Из очерка Бориса Зайцева «Максим Горький. К юбилею», 1932 год:
«В 1920 году, при другой встрече, Горький говорил мне:
— Дело, знае-те ли, простое. Коммунистов гор-сточка. А крестьян, как вам известно, мил-лионы… Миллионы! Всё предрешено. Это… непременно так будет. В мире не жить. Кого больше, те и вырежут. Пред-решено. Коммунистов вырежут.
В 1921 году наступил летом голод — один из самых ужасающих в России. На Волге, в Крыму ели детей… все это на нашей памяти. Летом создался в Москве Общественный Комитет Помощи — знаменитый Помгол — под председательством Каменева. Это — детище Горького. Он убеждал Прокоповича и Кускову, он втравил и других в это дело сотрудничества с властью в грозную для народа минуту. Сам был где-то за сценой. Вроде маклера и зазывателя. Но в комитет не являлся, и когда всех нас арестовали, Горького не было с нами. Мы сидели в Чеке — вдохновитель, быть может, «спекулировал» в Петербурге или развлекался в Москве.

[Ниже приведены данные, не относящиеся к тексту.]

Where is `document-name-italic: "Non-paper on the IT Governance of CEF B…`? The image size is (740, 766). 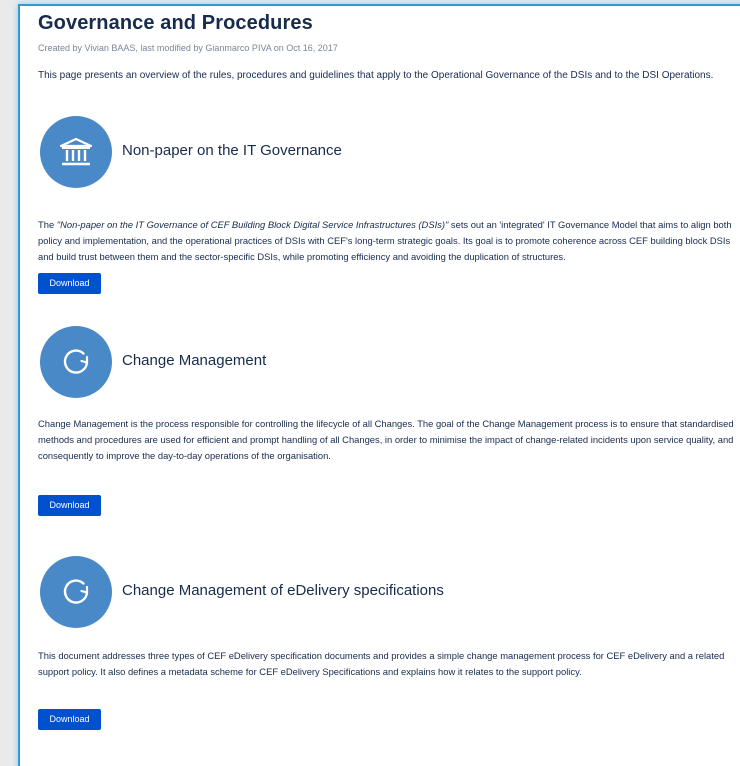
document-name-italic: "Non-paper on the IT Governance of CEF B… is located at coordinates (252, 224).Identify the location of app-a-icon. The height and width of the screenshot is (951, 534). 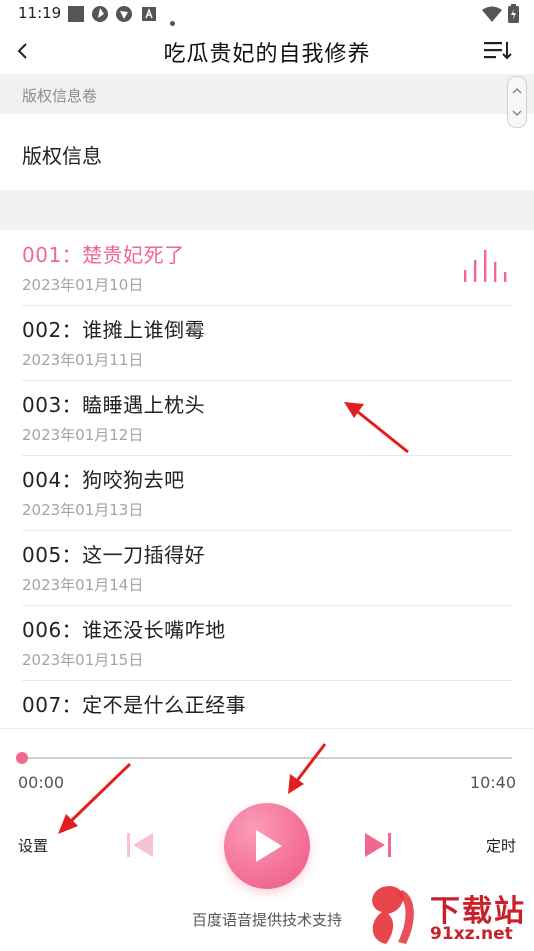
(149, 16).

Все-таки, по сведениям нашим, эту историю он пережил не совсем легко. Еще горше оказалось дело с проф. Тихвинским в Петербурге, на всякий случай расстрелянным.
Горький расстроился окончательно и уехал за границу. Начались годы размолвки с советской властью, годы в Берлине, Сорренто, журнал «Беседа». Тут, по-видимому, и возникла cepьезная, сложная, с «переменным успехом» обработка его и вновь приручение. В Берлине дружил он с Алексеем Толстым, только что перешедшим в «Накануне» и еще красневшим перед старыми друзьями. С Горьким сближало Толстого чувство изгнанности из порядочного круга. А круг темных личностей так же плотно обступал обоих, как и полагается. В ресторанах у Ферстера и других стыд топить не так трудно.
К 26-му году положение выяснилось. Толстой давно был в Петербурге, халтурничал, денежно преуспевал. Горький тоже окончательно перешел к «ним». Вот что писал он о внезапной смерти одного из величайших русских палачей, Феликса Дзержинского: «Совершенно ошеломлен кончиной Феликса Эдмундовича. Впервые его видел в 9-10 годах и уже тогда сразу же он вызвал у меня незабываемое впечатление душевной чистоты и твердости. В 18–21 годах я узнал его довольно близко, несколько раз беседовал с ним на щекотливую тему, часто обременял различными хлопотами, благодаря его душевной чуткости и справедливости было сделано много хорошего. Он заставил меня и любить и уважать себя. И мне так понятно трагическое письмо Екат. Павловны [Пешковой], которая пишет мне о нем:
«Нет больше прекрасного человека, бесконечно дорогого каждому, кто знал его»».